Il 21 marzo si è celebrata la Giornata mondiale sulla sindrome di Down e puntualmente sui mezzi di informazione mainstream c’è stato un profluvio di servizi per ricordare l’importanza della ricorrenza e sensibilizzare sul tema, per esempio parlando dell’accesso al mondo del lavoro delle persone nate con questa sindrome. Tutto molto giusto, se non fosse che ancora una volta quegli stessi media hanno manifestato un generale mutismo, tacendo sulla questione fondamentale: la quantità di bambini con sindrome di Down che vengono abortiti ogni anno, dopo essere stati “individuati” attraverso le varie tecniche di diagnosi prenatale. La linea dell’ipocrisia sta proprio qui: pretendere che si possa fare opera di sensibilizzazione rispetto alle persone già nate con un cromosoma in più mentre veniamo continuamente martellati sul “diritto” di eliminare quelle stesse persone prima che nascano.
Esemplificativo è l’atteggiamento dell’Onu, che a livello di Assemblea Generale ha fatto sua questa giornata mondiale mentre a livello di agenzie e commissioni promuove in tutto il mondo misure eugenetiche, arrivando al paradosso della dichiarazione del settembre 2018, quando il Comitato per l’eliminazione delle discriminazioni contro le donne (Cedaw, nell’acronimo inglese) e il Comitato per i diritti delle persone con disabilità (Crpd) hanno messo insieme nero su bianco che «l’accesso all’aborto sicuro e legale» è «un prerequisito per salvaguardare i diritti umani delle donne», con buona pace dei bambini abortiti perché ritenuti imperfetti e delle piccole donne abortite per il solo fatto di essere femmine. Stando ai dati recenti sui bambini con sindrome di Down, questo tipo di mentalità si traduce in percentuali elevatissime di aborti: come riferisce Life Site News, circa il 65% in Norvegia, il 90% nel Regno Unito, il 95% in Spagna, per arrivare a quasi il 100% in Islanda.

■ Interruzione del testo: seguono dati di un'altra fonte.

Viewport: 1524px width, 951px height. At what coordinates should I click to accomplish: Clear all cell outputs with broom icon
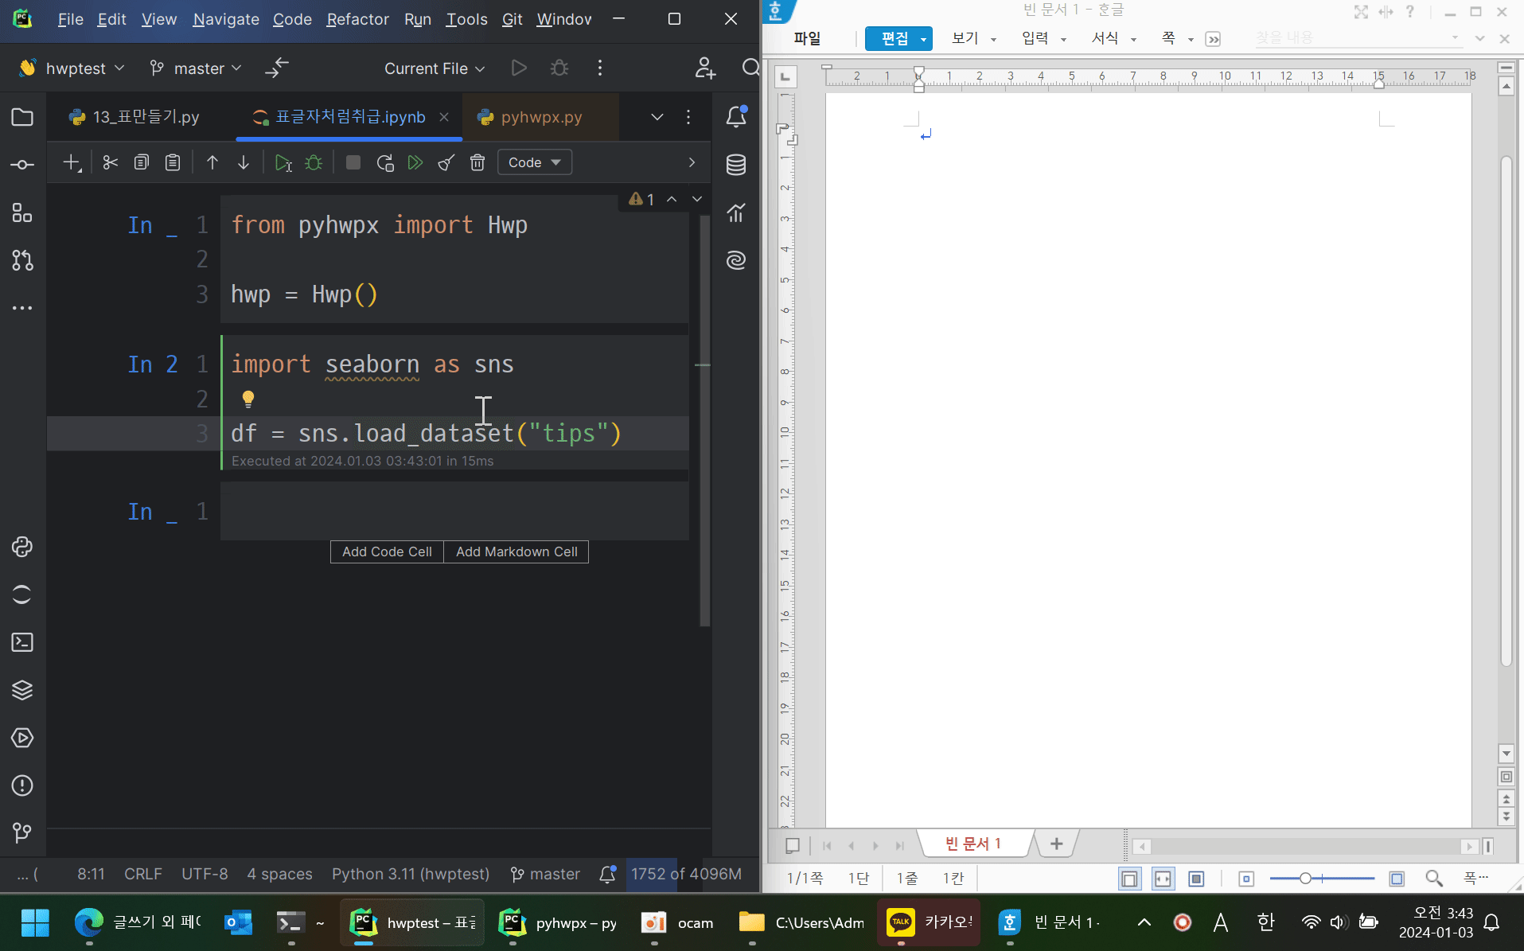point(446,162)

Ci piace ricordare un altro dato, che cozza con il pessimismo tipico della cultura abortista, e cioè che quasi il 99% delle persone con sindrome di Down si dichiarano felici della propria vita, come si legge in uno studio pubblicato nel 2011 sull’American Journal of Medical Genetics. E vai a trovare una percentuale simile nel resto della popolazione… Al di là dei dati, non c’è “compassione” che tenga quando questa si traduce nel rifiuto dell’infinita preziosità di ogni vita, che più si sente amata e più facilmente restituisce e genera amore.
In coincidenza con la Giornata mondiale sulla sindrome di Down, un gruppo pro life canadese che si chiama argutamente Choice42 («Choice for two», scelta per due) ha pubblicato un nuovo video che in 60 secondi, con una buona dose di ironia, mette a nudo proprio la falsa compassione che sta dietro a certa propaganda. Le protagoniste del video sono Laura Klassen, la giovane con la parrucca rosa e fondatrice di Choice42, e una ragazza con la sindrome di Down, che indossa una parrucca blu. Buona visione…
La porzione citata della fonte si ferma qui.